WHAT IS NEEDED -
Restate word for word only the lines from the one with "1456x835 pixels." through the end of the records; no pictures belong in the copy.

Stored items
• • • • • • •
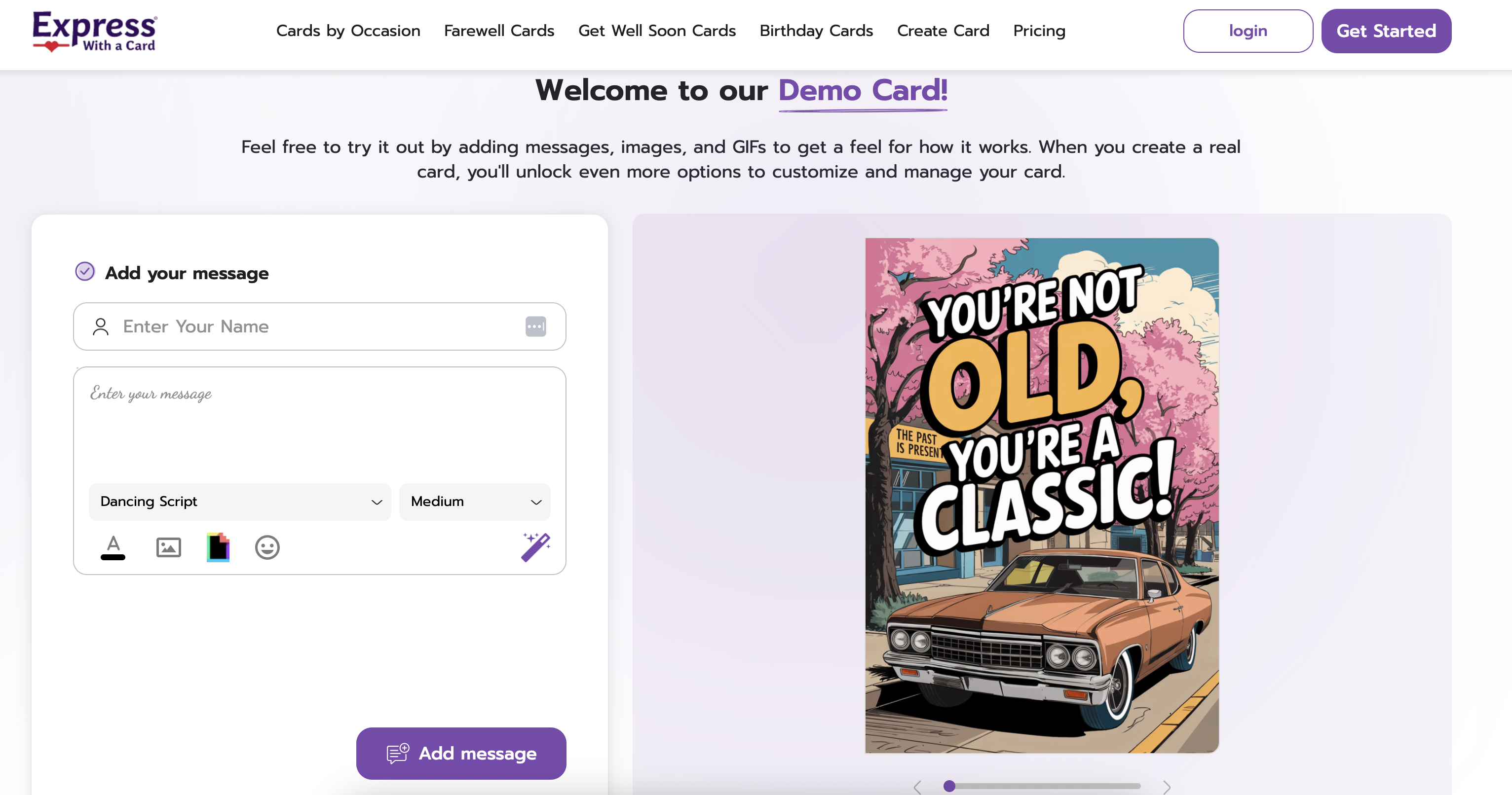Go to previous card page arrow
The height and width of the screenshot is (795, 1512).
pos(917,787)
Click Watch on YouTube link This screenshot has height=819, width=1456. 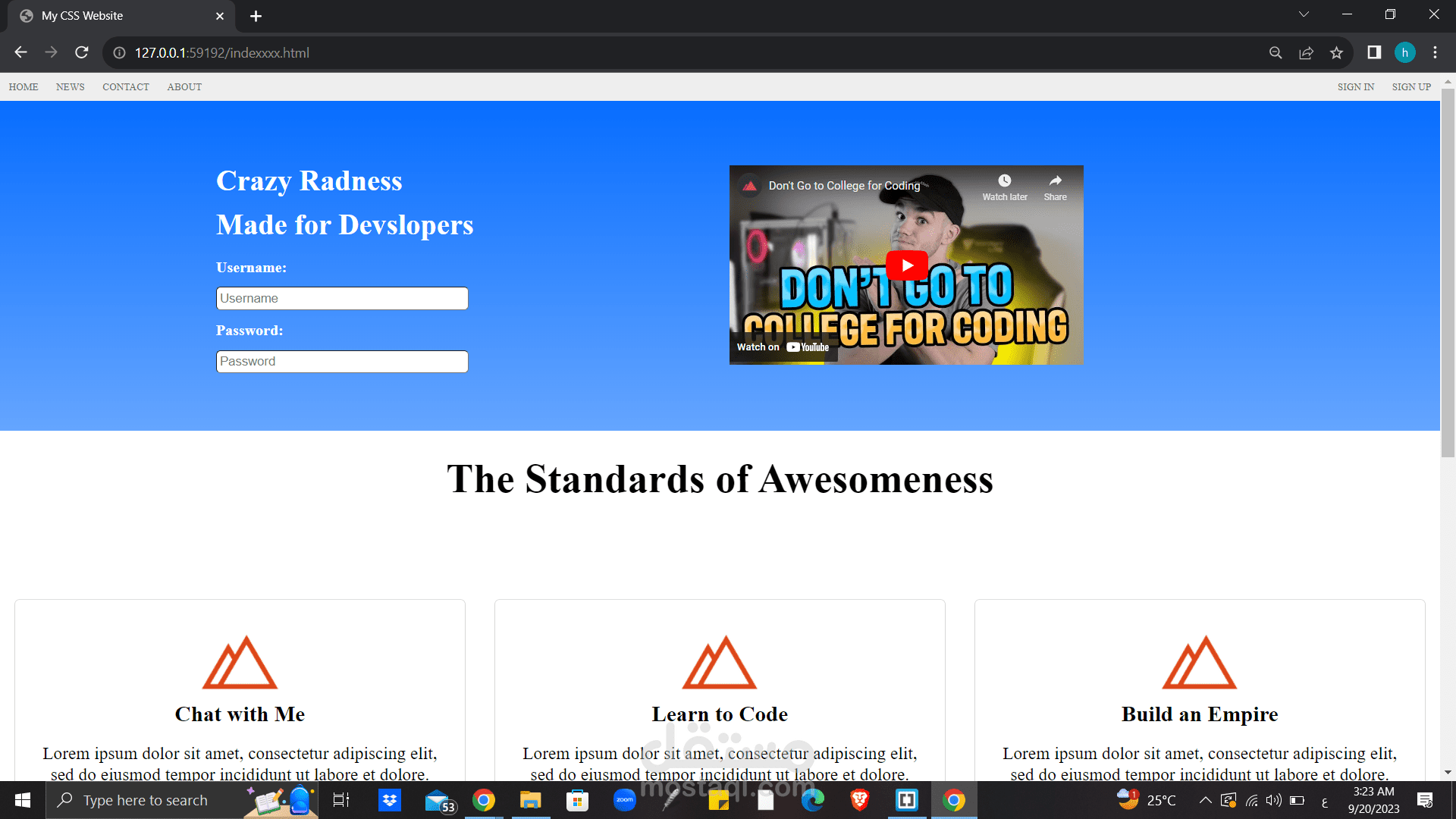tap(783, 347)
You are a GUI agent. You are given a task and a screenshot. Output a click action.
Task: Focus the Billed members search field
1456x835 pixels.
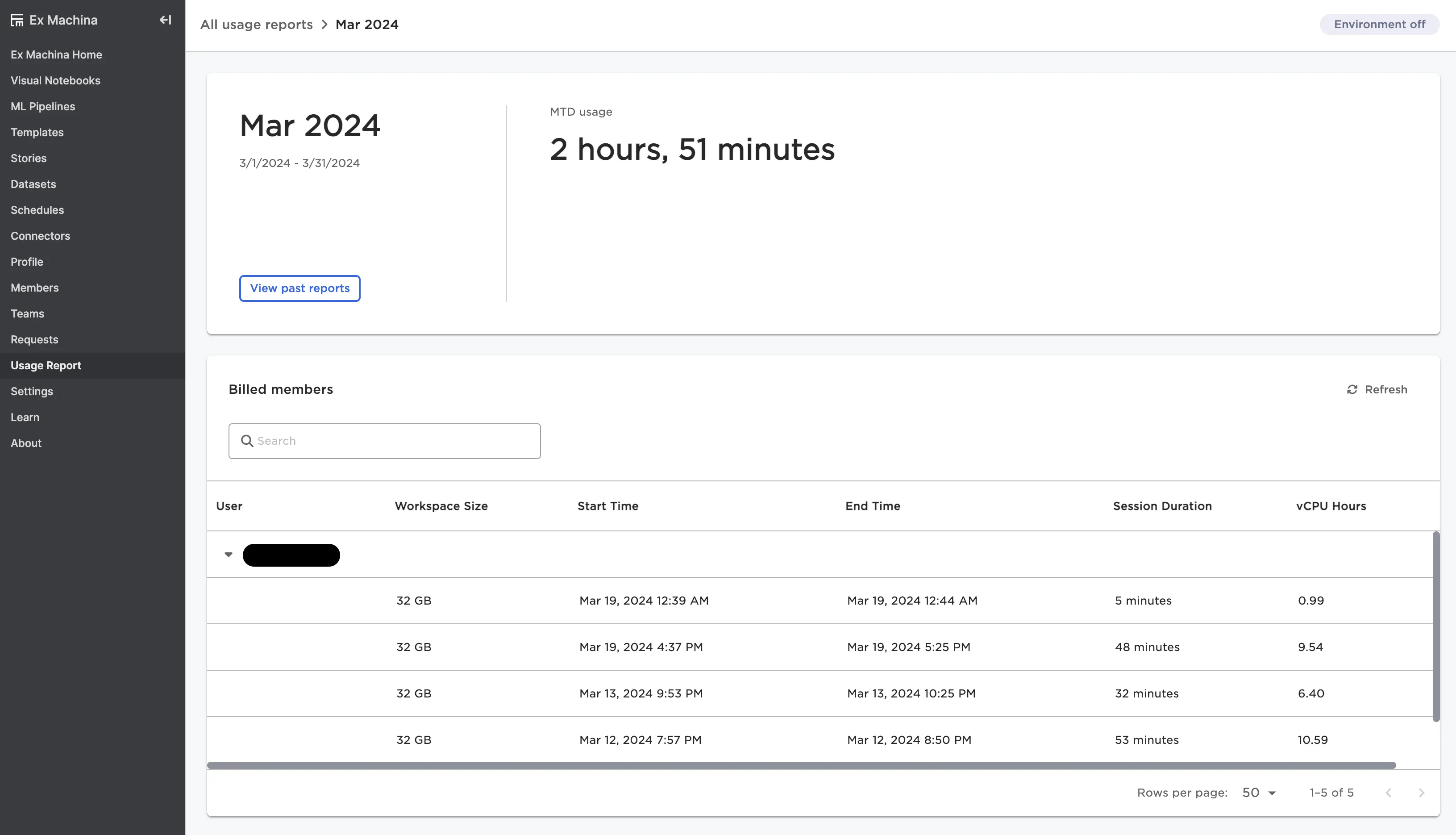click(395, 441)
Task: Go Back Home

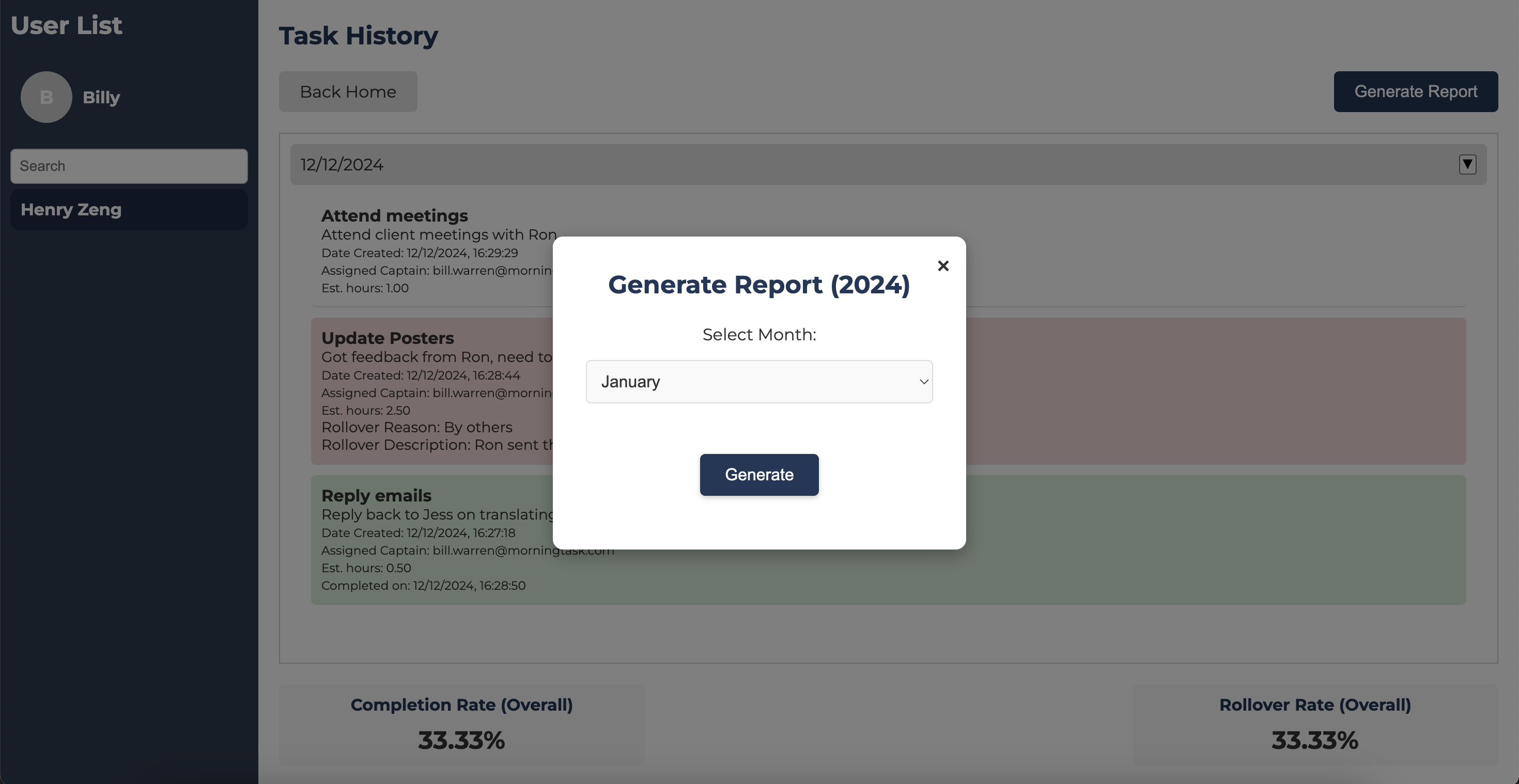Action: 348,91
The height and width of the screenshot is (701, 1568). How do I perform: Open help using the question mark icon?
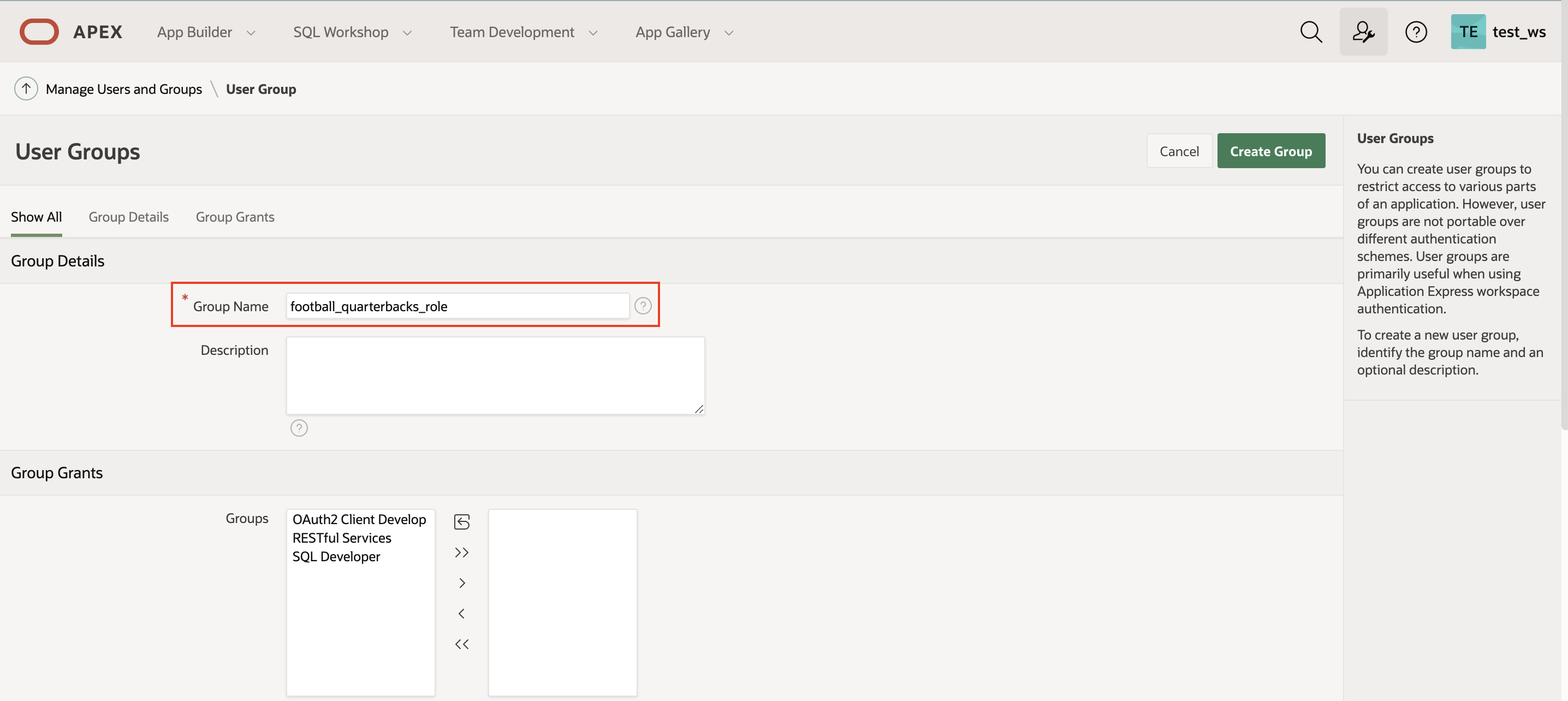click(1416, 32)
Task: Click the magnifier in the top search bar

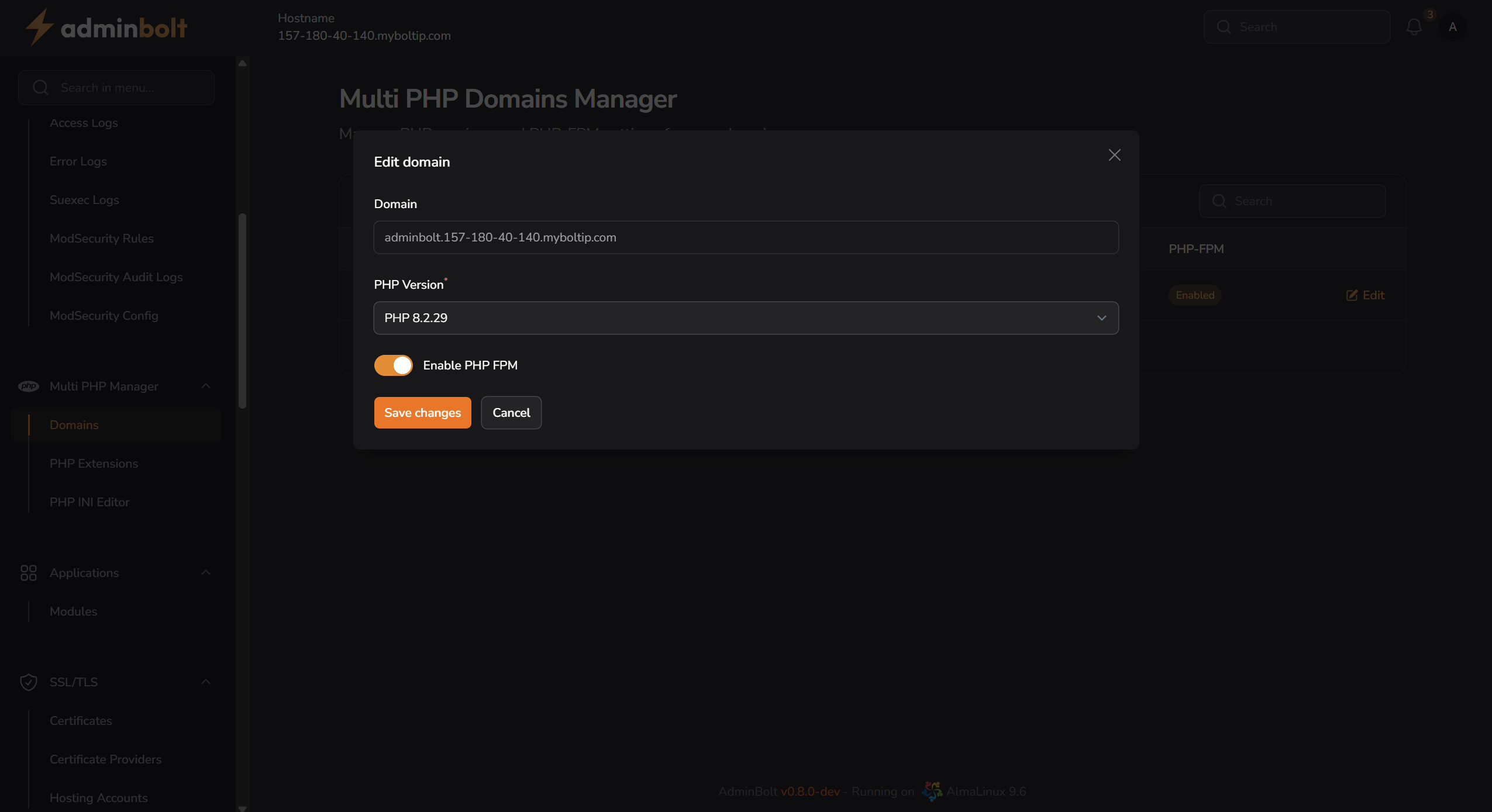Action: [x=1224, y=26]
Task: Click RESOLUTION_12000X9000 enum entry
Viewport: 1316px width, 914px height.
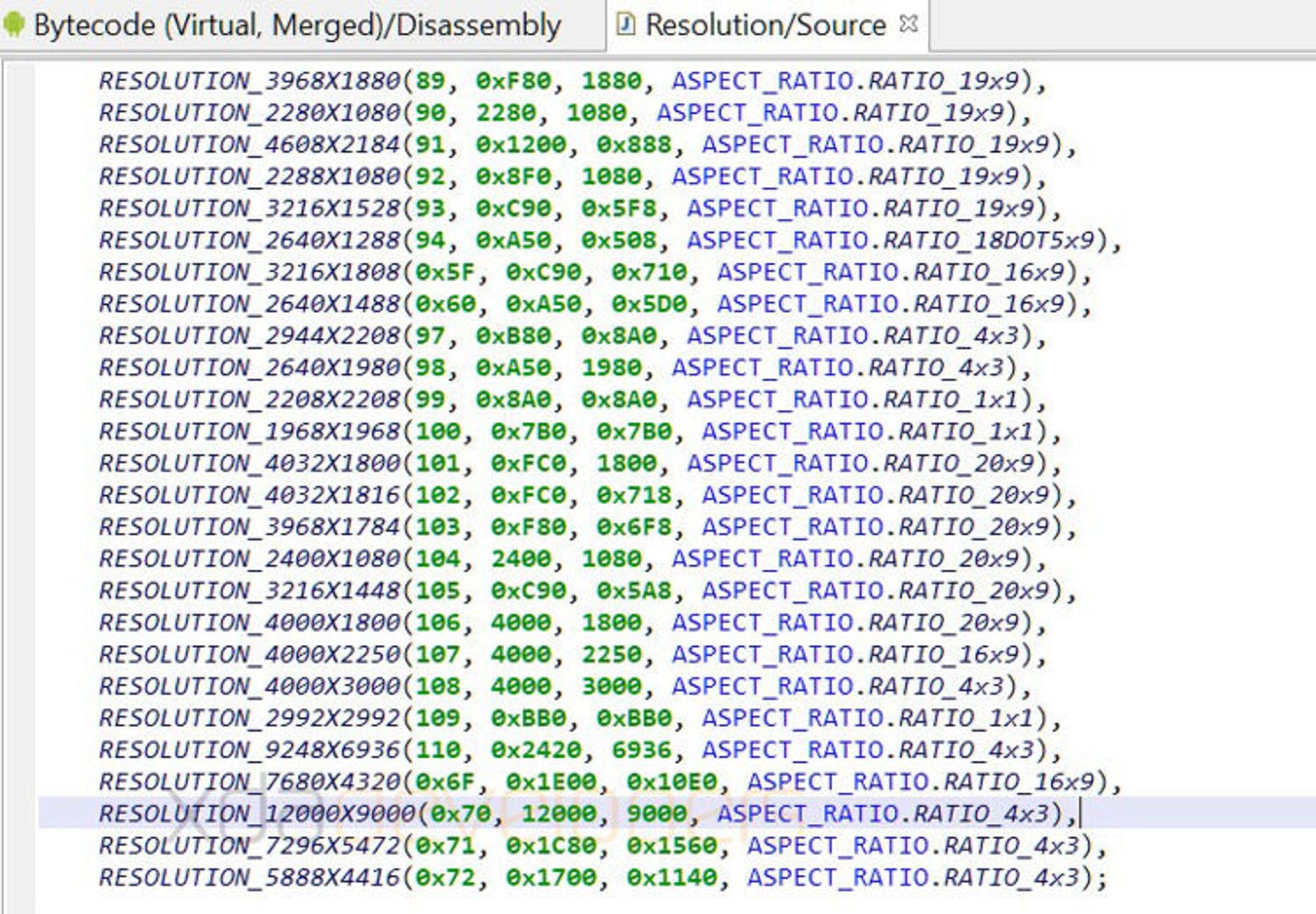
• • • • • • •
EXPECTED ANSWER -
1456x835 pixels.
click(395, 441)
Task: Go Back Home

Action: 348,91
The height and width of the screenshot is (701, 1568). How do I perform: Open help using the question mark icon?
click(1416, 32)
Task: Click the magnifier in the top search bar

Action: [x=1224, y=26]
Task: Click RESOLUTION_12000X9000 enum entry
Viewport: 1316px width, 914px height.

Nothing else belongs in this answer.